To skip sunscreen during the monsoons is one of the biggest skincare mistakes of the season. Look around you: the monsoons may be upon our heads, but it’s not as though it’s darkness all around, is it? (Barring a few exceptional days, maybe). Angry, black clouds may be hovering over, but how many of us actually celebrate the monsoons? All we end up doing, realistically, is praying that the clouds would part, and the sun would shine!

The misconception:

Clouds block sunlight, but not the harmful UV radiation. Even if they do, it’s only upto 20%. You’re still vulnerable to the effects of the remainder 80%. Science points out that UV rays have the capacity to bounce off clouds, which, means they can hit you with greater concentration. This focussed intensity may vary, depending on cloud thickness, and ‘spread’ across the sky, but it’s this very inconsistency which dictates that you should have sunscreen applied to all exposed parts of your body, as an all-day buffer.

Point to be noted:

You need sunscreen when you’re on the beach, yes. But you’d need it also when it’s snowing, or if you’re relaxing by a beautiful water body like a lake. All of these act like mirrors and reflect the sun’s rays, bouncing them back at you from all angles, increasing your exposure to them.

The mistake: Narrowing down the competency of sunscreen to just ‘colour protection’.

You tend to think, “It’s not sunny, and even if it is, it’s not that bad that I would get tanned, so I don’t need sunscreen when it’s raining.”

Sunscreen doesn’t only protect you from tanning and sunburn. It shields you from more long-standing harm, like skin cancer, premature skin ageing, wrinkles, fine lines, pigmentation, and sun spots. Daily application of sunscreen therefore becomes a maintenance regime, whereby your skin would thank you in the long run, for the little bit you did every day to keep it safe and healthy.

What kind of sunscreen for the monsoons?

  • Water-resistant ones, for obvious reasons!

  • Choose gel-based or spray sunscreens if you have acne-prone skin. They tend to be more lightweight, and have mattifying effects, which makes the skin look clean and even. Also, you don’t want your skin too look ‘oiled’ after application. Monsoon humidity makes skin a tad greasy anyway, so you don’t want to aggravate the situation.

  • Cream-based sunscreens and lotions suit those with dry skin, as they provide the necessary protection against radiation, as well as requisite moisture.

  • Regardless of skin type, opt for broad-spectrum sunscreens, with a minimum of SPF 30. You need protection against both, UV-A, and UV-B radiation. Whilst the former causes pigmentation and ageing, the latter causes, burns, tanning, and cancer.
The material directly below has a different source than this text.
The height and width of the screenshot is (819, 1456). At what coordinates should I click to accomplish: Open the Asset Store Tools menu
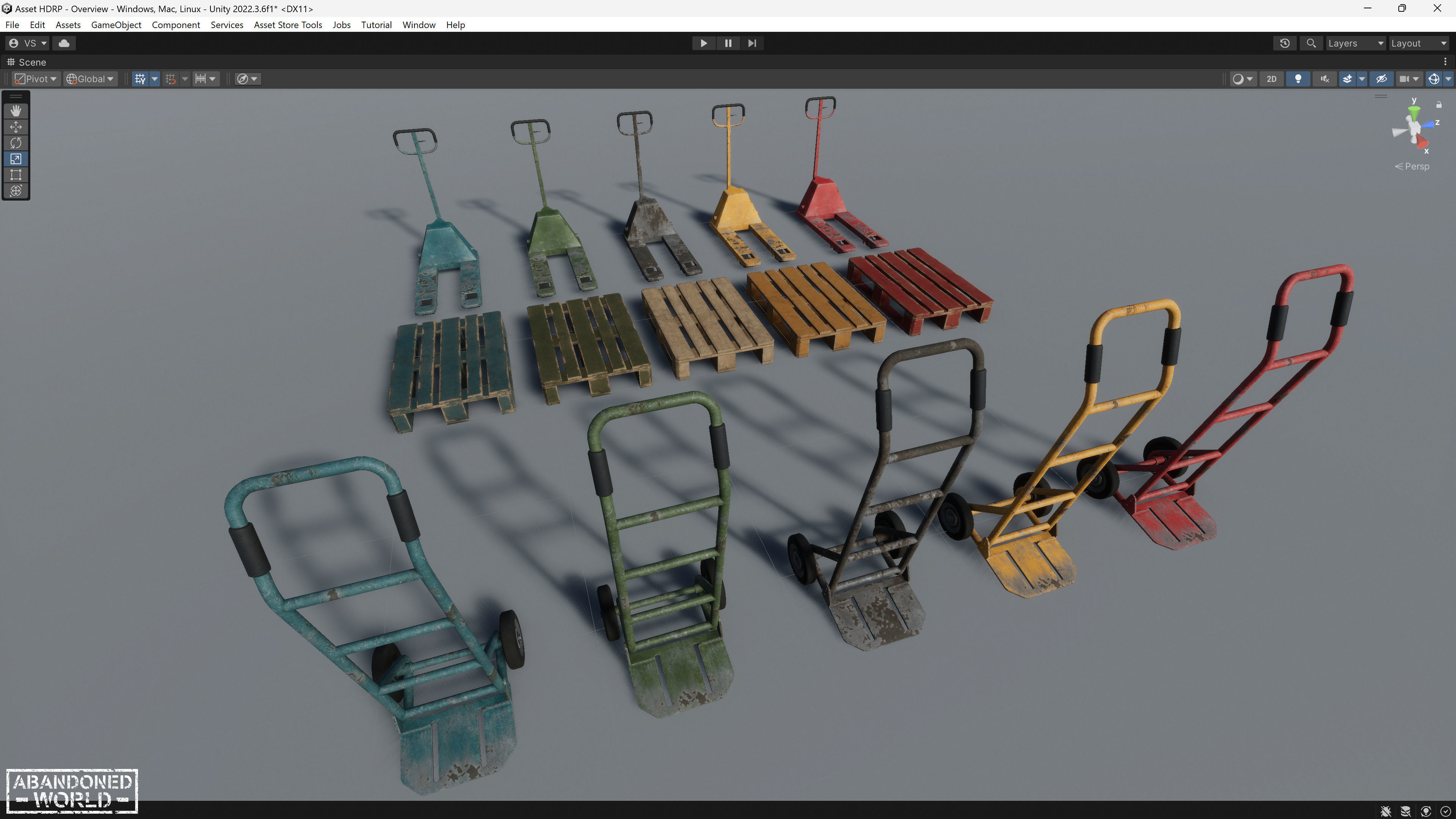tap(288, 25)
  • Check the ingredients list of your sunscreen pack/bottle for ‘chemical’ barriers, like oxybenzone, avobenzone, and octinoxate. These are toxic hormone disruptors, that interfere with endocrine and thyroid functioning, causing reduced sperm count in men and endometriosis in women. The fact that they make it to the manufacturing table for skin products, and get approval by the necessary bodies, is alarming in it’s own right.

Bottom Line:

It’s not always easy to make expedited efforts to remedy lifestyle issues, or diseases, when they emerge. In some cases, it’s too late. Sunscreen isn’t the be-all-end-all answer to skin care issues, but it’s certainly crucial and indispensable. If you take time out for a proper skin-type consultation, and the ideal sunscreen for it, you’d be doing a little that would go a long way; to protect yourself from subtle, slow, but harmful changes to your skin health, texture, and age.